→ What is needed:
Reproduce the entries below exactly, but only from the line containing "How do I perform: Choose" to the line containing "This screenshot has height=1033, width=1653.", inclusive.
________
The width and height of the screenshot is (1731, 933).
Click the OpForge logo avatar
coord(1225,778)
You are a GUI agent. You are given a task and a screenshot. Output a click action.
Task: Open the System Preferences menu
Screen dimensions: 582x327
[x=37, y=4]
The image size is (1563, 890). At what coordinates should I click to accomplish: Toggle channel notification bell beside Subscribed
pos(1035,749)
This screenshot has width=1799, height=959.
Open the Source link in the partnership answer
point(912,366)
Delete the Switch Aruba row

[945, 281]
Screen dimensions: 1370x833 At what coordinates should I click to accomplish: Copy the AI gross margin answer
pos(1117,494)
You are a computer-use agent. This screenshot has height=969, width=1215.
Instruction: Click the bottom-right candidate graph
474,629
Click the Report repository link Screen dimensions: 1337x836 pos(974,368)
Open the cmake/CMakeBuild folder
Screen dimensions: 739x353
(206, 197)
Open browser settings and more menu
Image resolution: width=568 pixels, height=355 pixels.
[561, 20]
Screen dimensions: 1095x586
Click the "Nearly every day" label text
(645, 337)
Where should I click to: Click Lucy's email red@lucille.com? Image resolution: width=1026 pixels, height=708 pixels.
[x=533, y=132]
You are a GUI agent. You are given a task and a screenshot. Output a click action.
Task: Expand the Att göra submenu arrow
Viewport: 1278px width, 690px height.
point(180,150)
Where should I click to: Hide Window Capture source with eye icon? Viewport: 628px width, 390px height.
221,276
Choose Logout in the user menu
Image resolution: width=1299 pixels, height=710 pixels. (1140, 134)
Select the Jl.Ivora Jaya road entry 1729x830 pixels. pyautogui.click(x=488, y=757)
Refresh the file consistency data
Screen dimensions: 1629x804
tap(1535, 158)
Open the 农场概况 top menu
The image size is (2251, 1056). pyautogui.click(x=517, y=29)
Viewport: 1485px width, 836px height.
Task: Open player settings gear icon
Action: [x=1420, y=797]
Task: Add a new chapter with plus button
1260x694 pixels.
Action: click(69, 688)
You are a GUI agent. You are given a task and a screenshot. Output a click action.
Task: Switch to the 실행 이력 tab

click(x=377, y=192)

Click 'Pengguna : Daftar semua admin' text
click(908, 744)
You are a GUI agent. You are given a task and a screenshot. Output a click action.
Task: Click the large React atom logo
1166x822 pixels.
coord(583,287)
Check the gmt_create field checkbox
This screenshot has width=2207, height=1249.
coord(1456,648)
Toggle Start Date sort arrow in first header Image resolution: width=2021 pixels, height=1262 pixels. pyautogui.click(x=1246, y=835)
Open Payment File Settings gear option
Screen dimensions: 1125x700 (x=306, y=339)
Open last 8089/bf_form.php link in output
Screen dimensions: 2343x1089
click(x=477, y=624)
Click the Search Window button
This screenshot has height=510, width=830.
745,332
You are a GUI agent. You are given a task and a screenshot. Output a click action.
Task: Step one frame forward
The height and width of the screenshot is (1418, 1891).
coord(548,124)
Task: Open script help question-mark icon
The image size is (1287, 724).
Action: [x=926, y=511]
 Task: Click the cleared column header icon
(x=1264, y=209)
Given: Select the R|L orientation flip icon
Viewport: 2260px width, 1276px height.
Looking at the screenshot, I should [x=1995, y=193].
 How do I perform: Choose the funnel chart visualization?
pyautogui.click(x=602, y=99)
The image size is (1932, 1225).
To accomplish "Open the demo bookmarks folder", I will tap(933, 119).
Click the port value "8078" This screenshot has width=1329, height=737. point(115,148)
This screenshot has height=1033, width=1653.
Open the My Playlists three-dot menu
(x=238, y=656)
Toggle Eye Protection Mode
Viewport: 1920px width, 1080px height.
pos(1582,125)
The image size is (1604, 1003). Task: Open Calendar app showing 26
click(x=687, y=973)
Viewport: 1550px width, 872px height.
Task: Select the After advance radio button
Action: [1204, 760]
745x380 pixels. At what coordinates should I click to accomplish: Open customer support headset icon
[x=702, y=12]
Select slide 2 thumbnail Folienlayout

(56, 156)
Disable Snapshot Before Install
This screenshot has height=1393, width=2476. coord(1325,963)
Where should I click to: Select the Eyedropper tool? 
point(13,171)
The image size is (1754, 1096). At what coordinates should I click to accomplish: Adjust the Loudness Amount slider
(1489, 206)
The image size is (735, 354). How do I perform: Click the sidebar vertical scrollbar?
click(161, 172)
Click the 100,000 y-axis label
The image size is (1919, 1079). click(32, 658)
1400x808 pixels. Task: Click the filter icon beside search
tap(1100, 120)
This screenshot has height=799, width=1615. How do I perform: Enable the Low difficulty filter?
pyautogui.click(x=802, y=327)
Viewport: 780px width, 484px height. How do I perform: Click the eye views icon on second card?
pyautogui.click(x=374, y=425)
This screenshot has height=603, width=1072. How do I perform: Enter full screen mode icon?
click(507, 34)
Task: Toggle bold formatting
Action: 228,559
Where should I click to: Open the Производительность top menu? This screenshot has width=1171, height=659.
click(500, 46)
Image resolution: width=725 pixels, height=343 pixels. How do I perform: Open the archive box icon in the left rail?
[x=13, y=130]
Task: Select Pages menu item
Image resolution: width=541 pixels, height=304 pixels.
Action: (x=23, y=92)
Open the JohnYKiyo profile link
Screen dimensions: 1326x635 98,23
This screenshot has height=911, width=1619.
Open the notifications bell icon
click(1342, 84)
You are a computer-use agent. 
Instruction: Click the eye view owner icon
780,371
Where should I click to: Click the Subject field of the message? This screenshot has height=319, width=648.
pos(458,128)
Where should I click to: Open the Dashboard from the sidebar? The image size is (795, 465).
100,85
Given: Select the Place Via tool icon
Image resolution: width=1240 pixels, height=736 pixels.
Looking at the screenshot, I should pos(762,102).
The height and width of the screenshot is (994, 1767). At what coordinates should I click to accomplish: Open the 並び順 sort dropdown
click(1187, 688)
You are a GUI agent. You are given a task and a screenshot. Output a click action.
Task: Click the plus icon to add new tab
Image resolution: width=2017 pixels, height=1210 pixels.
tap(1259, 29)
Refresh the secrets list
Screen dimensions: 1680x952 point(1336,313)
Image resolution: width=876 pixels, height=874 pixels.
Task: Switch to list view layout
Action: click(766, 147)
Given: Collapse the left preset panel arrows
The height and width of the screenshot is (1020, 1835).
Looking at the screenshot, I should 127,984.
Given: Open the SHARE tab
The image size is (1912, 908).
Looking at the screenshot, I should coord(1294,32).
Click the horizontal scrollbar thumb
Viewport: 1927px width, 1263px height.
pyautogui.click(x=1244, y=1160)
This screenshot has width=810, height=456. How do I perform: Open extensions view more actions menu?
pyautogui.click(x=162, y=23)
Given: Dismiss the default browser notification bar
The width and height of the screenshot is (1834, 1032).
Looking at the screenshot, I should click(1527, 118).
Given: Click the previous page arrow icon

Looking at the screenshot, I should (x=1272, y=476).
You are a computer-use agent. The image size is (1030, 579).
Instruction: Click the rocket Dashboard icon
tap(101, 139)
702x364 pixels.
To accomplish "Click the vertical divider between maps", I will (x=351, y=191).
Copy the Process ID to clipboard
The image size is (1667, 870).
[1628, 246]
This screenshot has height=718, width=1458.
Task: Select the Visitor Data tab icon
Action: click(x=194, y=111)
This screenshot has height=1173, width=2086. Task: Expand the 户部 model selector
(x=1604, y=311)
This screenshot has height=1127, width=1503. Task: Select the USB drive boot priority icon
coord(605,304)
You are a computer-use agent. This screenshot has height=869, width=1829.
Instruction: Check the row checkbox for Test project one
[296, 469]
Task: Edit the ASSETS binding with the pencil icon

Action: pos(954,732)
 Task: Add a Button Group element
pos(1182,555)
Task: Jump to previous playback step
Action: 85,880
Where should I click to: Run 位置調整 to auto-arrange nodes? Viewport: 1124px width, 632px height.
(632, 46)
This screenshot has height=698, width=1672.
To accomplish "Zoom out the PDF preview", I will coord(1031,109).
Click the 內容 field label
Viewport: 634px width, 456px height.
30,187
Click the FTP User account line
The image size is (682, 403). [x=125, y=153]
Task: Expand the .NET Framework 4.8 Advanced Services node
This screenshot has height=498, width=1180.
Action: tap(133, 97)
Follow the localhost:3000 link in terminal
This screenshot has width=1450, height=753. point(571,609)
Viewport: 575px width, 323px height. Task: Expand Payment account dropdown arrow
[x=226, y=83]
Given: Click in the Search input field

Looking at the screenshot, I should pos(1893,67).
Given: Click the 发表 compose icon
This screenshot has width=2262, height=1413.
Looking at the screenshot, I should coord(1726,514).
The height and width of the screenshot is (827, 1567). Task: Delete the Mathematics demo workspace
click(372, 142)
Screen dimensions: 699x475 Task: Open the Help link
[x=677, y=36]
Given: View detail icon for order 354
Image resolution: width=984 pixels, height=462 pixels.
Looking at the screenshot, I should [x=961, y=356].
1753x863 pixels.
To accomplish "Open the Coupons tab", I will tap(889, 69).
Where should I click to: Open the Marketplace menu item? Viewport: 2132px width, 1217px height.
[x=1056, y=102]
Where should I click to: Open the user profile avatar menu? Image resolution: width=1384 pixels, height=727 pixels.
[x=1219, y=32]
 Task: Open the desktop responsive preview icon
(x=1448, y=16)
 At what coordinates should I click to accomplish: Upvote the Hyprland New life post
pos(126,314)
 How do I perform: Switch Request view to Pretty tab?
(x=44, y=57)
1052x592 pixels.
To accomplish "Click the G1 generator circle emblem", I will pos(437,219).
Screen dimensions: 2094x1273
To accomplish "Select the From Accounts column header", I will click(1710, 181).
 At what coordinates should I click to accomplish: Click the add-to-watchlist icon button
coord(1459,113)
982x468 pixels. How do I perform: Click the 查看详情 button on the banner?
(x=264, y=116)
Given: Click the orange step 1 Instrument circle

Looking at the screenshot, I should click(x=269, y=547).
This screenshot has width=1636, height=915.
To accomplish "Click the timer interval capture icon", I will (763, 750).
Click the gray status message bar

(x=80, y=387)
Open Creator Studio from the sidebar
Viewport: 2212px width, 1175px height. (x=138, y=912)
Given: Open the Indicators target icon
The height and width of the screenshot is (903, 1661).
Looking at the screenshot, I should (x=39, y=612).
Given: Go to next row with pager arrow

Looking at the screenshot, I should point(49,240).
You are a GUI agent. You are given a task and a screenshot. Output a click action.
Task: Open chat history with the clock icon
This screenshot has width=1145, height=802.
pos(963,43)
________
→ Answer to the exercise:
 How do I perform: Choose the funnel chart visualization?
pyautogui.click(x=602, y=99)
The image size is (1932, 1225).
To accomplish "Open the demo bookmarks folder", I will tap(933, 119).
Click the port value "8078" This screenshot has width=1329, height=737. point(115,148)
This screenshot has height=1033, width=1653.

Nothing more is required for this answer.